By the time the first whistle blew, every bar within a four-mile radius of the stadium had run dry — not reduced, not low, dry — and Griselda had received seventeen separate noise complaints, all of which she filed under F (for Fine, Actually). The Scottish supporters had arrived the previous evening and had treated the intervening hours as a warm-up. For what, precisely, remained unclear. For this, it turned out. For all of this.
The Norwegian contingent arrived in formation.

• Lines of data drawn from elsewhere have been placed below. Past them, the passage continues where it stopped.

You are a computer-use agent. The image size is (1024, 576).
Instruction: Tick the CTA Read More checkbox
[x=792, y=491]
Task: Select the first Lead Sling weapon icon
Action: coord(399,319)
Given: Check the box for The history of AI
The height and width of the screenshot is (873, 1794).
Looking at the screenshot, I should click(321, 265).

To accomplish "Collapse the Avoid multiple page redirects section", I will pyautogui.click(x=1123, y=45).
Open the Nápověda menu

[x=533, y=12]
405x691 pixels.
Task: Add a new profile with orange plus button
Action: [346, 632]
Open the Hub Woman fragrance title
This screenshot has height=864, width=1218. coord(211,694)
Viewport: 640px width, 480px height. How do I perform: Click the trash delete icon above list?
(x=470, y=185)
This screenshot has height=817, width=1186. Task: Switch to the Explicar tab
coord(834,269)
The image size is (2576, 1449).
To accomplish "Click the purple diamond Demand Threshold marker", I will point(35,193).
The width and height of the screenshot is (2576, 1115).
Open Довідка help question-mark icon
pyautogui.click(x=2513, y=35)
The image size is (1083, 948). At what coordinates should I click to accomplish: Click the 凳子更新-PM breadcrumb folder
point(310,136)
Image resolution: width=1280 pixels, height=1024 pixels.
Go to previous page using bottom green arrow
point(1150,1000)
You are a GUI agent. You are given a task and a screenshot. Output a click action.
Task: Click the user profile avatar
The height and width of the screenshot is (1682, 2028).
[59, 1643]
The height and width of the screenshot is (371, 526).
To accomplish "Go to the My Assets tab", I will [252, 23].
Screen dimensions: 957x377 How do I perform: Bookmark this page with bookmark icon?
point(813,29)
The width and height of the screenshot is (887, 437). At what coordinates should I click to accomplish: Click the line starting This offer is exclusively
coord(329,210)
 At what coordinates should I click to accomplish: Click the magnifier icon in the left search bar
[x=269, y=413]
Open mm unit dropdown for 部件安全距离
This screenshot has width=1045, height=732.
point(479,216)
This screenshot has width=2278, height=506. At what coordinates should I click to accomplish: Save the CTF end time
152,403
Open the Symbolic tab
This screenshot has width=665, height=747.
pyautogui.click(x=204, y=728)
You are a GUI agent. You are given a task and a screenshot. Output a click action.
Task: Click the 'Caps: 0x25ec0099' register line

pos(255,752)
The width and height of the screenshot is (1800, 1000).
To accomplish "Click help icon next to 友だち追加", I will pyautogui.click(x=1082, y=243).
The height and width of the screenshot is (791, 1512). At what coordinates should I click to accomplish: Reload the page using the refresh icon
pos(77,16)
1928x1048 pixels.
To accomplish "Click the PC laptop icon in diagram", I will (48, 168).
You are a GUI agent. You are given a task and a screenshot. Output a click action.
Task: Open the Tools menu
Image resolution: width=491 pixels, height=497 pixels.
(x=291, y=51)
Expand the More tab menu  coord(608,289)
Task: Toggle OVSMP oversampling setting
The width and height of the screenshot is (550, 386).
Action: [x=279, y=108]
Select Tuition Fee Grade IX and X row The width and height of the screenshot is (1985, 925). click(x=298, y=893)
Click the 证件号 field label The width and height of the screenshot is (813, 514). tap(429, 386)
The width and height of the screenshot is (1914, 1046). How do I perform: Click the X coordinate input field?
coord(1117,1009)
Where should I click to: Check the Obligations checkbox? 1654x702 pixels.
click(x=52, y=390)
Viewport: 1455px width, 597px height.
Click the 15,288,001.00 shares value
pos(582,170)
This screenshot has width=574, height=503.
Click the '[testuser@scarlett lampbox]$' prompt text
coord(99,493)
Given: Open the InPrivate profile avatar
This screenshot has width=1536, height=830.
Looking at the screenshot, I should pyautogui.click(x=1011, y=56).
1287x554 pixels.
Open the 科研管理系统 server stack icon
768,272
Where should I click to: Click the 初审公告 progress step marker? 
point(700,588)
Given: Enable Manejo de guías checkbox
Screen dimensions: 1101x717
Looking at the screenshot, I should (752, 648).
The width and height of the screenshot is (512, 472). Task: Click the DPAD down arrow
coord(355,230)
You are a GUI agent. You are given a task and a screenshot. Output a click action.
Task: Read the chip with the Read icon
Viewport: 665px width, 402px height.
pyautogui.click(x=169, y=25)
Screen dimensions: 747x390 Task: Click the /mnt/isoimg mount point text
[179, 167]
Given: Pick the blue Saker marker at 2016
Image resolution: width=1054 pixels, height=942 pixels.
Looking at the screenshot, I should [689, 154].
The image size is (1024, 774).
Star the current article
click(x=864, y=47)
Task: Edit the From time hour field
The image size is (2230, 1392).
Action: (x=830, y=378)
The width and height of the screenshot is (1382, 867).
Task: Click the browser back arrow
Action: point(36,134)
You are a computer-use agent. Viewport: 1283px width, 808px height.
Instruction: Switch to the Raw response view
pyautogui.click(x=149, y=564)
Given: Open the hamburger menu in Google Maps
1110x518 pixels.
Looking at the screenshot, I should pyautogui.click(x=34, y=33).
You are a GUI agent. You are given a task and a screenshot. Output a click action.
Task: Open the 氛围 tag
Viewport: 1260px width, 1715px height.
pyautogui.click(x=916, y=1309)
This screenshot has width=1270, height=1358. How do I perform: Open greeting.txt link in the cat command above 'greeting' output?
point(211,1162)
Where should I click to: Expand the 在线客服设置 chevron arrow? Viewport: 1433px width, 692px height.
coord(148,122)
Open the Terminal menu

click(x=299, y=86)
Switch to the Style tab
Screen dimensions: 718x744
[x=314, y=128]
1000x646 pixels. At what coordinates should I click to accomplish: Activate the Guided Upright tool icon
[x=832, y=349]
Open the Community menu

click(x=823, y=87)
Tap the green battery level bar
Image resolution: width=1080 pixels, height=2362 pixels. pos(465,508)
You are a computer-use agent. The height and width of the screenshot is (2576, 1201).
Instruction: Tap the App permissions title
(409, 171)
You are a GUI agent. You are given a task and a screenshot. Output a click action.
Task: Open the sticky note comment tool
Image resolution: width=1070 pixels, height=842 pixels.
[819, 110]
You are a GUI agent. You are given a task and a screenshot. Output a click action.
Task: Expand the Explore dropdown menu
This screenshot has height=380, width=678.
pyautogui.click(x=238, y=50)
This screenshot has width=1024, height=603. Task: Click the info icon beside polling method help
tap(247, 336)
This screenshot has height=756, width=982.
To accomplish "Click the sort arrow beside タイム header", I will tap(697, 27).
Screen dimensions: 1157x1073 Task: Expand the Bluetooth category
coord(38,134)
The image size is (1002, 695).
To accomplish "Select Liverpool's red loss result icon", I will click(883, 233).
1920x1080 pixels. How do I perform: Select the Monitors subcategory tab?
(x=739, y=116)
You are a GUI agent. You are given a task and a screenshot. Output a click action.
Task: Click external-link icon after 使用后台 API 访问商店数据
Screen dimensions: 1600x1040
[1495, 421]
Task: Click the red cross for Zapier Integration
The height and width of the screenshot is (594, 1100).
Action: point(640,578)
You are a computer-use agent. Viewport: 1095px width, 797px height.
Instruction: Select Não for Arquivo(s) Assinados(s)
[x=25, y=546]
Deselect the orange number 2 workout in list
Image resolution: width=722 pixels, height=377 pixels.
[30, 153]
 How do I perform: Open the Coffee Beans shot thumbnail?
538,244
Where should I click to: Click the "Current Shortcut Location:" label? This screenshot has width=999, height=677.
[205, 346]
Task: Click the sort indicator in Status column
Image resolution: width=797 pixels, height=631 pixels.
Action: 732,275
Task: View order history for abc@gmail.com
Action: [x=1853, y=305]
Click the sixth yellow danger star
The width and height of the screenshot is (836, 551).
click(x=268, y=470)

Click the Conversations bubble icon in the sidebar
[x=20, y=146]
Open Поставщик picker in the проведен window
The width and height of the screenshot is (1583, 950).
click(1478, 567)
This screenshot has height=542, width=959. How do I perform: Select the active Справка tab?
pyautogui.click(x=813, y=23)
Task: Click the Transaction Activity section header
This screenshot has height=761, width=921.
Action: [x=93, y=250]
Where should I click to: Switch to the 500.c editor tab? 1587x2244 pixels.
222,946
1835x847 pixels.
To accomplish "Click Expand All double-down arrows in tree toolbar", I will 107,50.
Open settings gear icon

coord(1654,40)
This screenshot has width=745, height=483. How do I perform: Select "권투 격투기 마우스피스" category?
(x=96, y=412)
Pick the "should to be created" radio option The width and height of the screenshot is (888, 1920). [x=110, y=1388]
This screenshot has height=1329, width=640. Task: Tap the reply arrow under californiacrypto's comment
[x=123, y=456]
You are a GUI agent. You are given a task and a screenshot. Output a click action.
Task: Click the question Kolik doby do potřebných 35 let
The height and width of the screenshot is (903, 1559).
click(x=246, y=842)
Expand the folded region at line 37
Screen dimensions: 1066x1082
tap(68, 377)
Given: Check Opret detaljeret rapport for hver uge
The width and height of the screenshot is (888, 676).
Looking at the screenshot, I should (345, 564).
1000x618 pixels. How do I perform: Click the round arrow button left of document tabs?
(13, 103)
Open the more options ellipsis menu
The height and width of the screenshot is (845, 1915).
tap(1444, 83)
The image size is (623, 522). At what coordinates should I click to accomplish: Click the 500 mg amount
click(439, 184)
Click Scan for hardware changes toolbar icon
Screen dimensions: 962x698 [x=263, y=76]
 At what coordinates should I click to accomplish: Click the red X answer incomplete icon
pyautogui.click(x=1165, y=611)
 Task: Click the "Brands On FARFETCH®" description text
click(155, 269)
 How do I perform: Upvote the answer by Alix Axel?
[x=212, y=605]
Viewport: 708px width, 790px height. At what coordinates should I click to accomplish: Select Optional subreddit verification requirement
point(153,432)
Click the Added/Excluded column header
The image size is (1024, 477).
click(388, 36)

There were six hundred of them. They were wearing matching anoraks. They carried, between them, an unknowable number of oars — long ones, short ones, one that appeared to be a genuine Viking replica and was treated accordingly — and a banner the length of a city block reading NORGE: VI ROAR FOR DEG, which Gwendoline translated as Norway: We Row For You, added an exclamation mark to, removed it, reinstated it, and then sent to all departments anyway. They filled the Norwegian supporters’ section to capacity and beyond, spilling into the neutral zones with the calm authority of women who had once navigated the North Atlantic and found this, by comparison, quite manageable. They took their seats. They looked at one another. And then, without announcement or signal or ceremony of any kind, they began to row.
The Serious Scandinavians — all six hundred of them — rowed in unison. They rowed with purpose. The rhythm was internal, ancient, inherited from women who had crossed actual seas in actual weather, and it was, against all reasonable expectation, magnificent.
By the seventh minute, the Scottish fans were rowing too.
This had not been discussed. It simply happened, the way these things do when the moment is right and the bar is dry and there is nothing else to do but row. Four thousand women in various shades of tartan, moving as one, back and forth, their voices rising in something that was not quite a song and not quite a chant but was, Greta wrote later on a small piece of paper left on Griselda’s desk, a noise the sea would recognise.
Gertrude came out of the catering tent to watch. She was still holding a ladle.
Griselda stood at the edge of the pitch and felt something move in her chest that she immediately reclassified as indigestion.
Glory the mascot attempted to row and was gently steadied by two Norwegian fans who did not break rhythm to do it.
By the half, all four gerbils were rowing. Gwendoline had already drafted a bulletin about it. Greta had not looked up from her bracket.
On the sixty-third minute, Scotland scored.
The stadium did not erupt. It crested — a long, building, inevitable wave of sound that broke over everything and kept going, and going, and going, until it had nowhere left to go and simply became the air. The oars came to rest. Six hundred Norwegian women in matching anoraks sat very still, staring ahead with the dignified composure of women who had given everything, crossed actual seas, and were not — would not be — diminished by a single goal in the sixty-third minute of a gerbil tournament knockout fixture.
The whistle blew.
Scotland through. Norway home.
The taller of the Serious Scandinavians nodded, once, to no one in particular. Then she picked up her oar, tucked it under her arm, and led her six hundred out of the stadium in perfect silence and perfect formation, anoraks zipped, heads level, as though they were rowing still — just somewhere else now, somewhere the result hadn’t reached yet, out on the open water where everything was possible and nothing was decided and the sea, at least, did not keep score.